Electric

A Mercedes test car with a new solid-state battery just drove 1,205 km from Germany to Sweden on a single charge and arrived with range to spare, hinting at the end of charging anxiety

The two great complaints about electric cars are that they do not go far enough and that, very rarely, their batteries catch fire. A new kind of battery promises to fix both, and Mercedes just backed it up by driving more than 1,200 km across Europe on a single charge.

A sleek modern silver electric luxury sedan driving along an open European highway through green countryside at golden hour

A solid-state battery let a Mercedes test car cross from Germany to Sweden without charging. Illustration: Watts & Wild.

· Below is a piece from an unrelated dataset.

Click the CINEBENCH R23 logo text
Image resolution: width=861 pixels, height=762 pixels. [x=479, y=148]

For all the progress electric cars have made, one worry still nags at would-be buyers: what happens on a really long drive, when the battery runs low and the nearest fast charger is an hour away. The fix everyone has been waiting for is not a better charger but a better battery, and the leading candidate finally took a serious step out of the lab and onto a motorway.

The battery is the solid-state cell, long described as the holy grail of electric driving. In 2025, Mercedes-Benz, working with the American battery firm Factorial, put one into a real car and pointed it at the open road. What happened next is the strongest hint yet that the 1,000 km electric car is close.

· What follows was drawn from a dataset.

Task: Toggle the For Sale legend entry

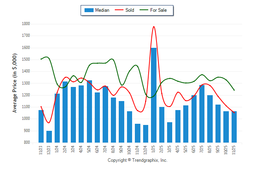Action: tap(158, 10)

A 1,205 km drive on one charge

The headline demonstration was a road trip. At the end of August 2025, a Mercedes EQS fitted with a solid-state battery drove 1,205 km from Stuttgart in Germany to Malmo in Sweden without a single charging stop, and rolled into the destination still showing around 137 km of range left in the tank.

That is the kind of distance that quietly erases the entire problem. It is far further than almost anyone drives in a day, which means a car like this would charge overnight at home and simply never run low on an ordinary trip. The demonstration mattered precisely because it happened on a real motorway in real traffic, not on a test bench.

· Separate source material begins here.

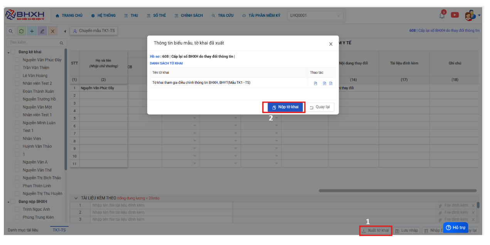Click the plus add icon in sidebar toolbar
The image size is (490, 245).
point(32,31)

What makes a solid-state battery different

The trick is in the chemistry. A normal lithium-ion battery moves its charge through a liquid electrolyte, which works well but is flammable and limits how the cell can be built. A solid-state battery replaces that liquid with a solid material, and the Mercedes and Factorial team got their first lithium-metal solid-state car onto the road in February 2025.

Swapping in a solid lets engineers use a lithium-metal design that packs in far more energy for the same weight. In this case the gain is real and measurable: the solid-state pack offers up to 25 percent more range than a conventional battery of the same size and weight, pushing energy density toward levels a normal cell cannot reach.

A sleek electric car driving across a long bridge over water at dusk on a long-distance journey
More than 1,200 km on one charge would turn most long trips into a single, uninterrupted drive. Illustration: Watts & Wild.

Why this is the battery everyone is chasing

Solid-state is the prize because it attacks both of the electric car's weak points at once. More energy density means more range, and a solid, non-flammable electrolyte means far less of the fire risk that occasionally makes headlines. In principle it can also charge faster and last longer, which is why nearly every major carmaker has a programme racing toward it.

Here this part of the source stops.